__WRITTEN PROBLEM__
Starting with the line that contains "Where should I click to: Select" and going on through the end of the entries, output each entry as one row of a two-column CSV with the headers instruction and location. Put the entry's text and its answer in one quoted field each, replace line breaks with spaces, and leave out the pictures.

__DATA TO PROCESS__
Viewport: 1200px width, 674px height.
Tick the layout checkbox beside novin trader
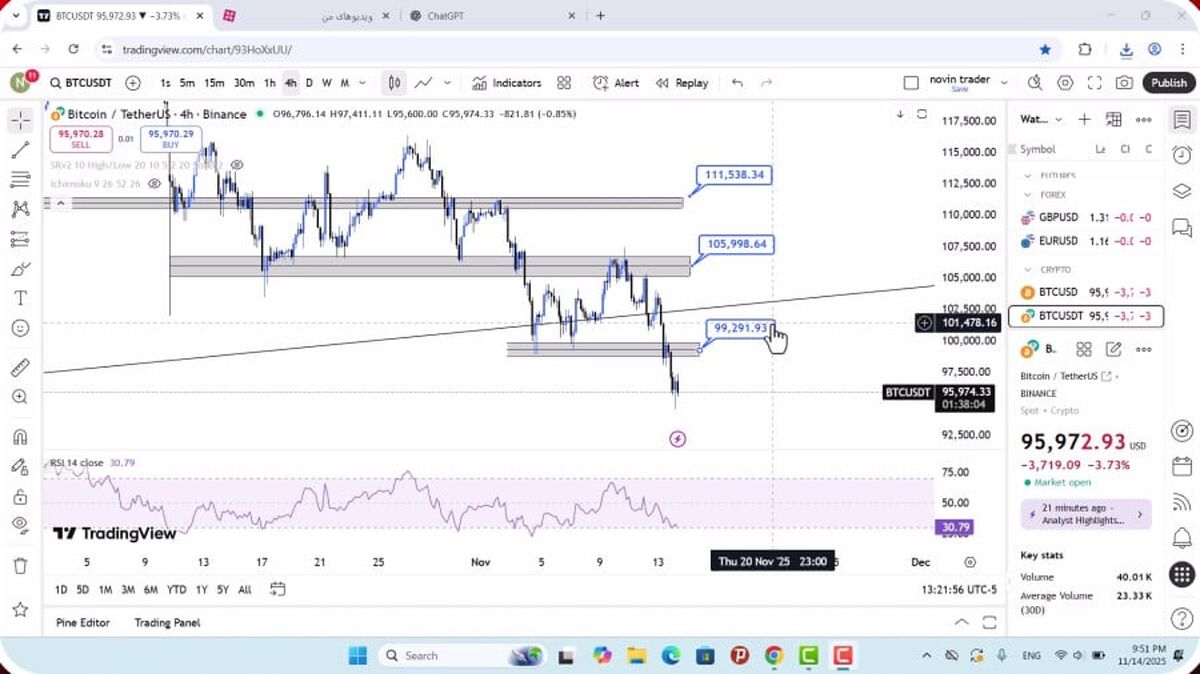(910, 83)
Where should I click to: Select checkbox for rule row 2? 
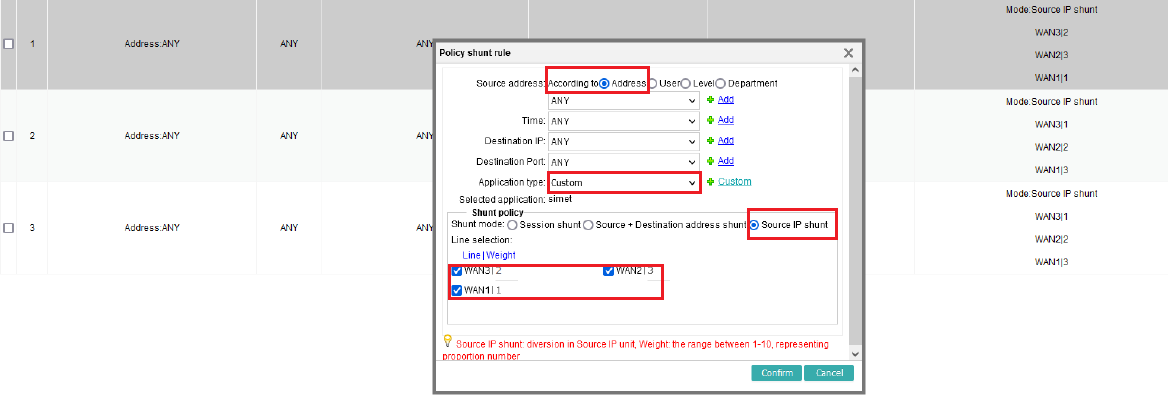[x=8, y=136]
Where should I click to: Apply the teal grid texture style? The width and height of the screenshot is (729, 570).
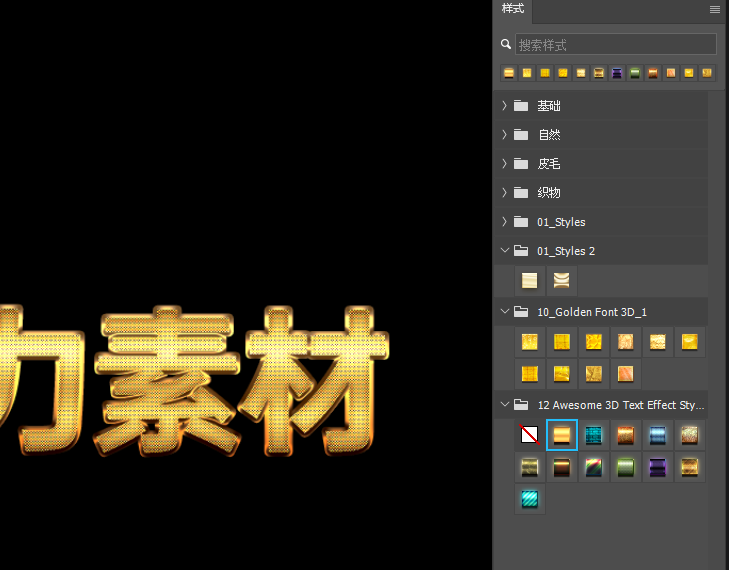[x=593, y=435]
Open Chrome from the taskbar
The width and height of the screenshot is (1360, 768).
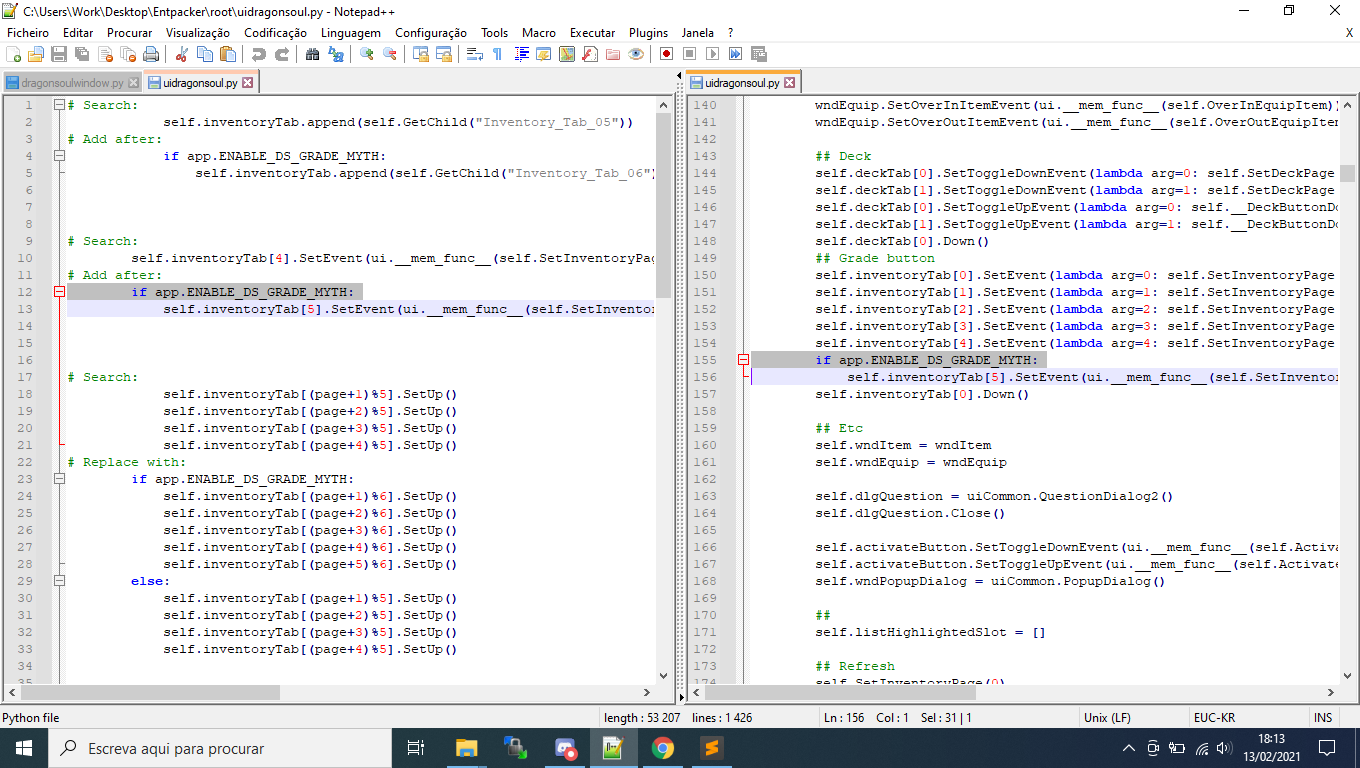coord(663,747)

__SOLUTION BELOW__
instruction,location
"Where should I click to: Select checkbox for rule row 2?","[x=8, y=136]"
"Where should I click to: Apply the teal grid texture style? The width and height of the screenshot is (729, 570).","[x=593, y=435]"
"Open Chrome from the taskbar The width and height of the screenshot is (1360, 768).","coord(663,747)"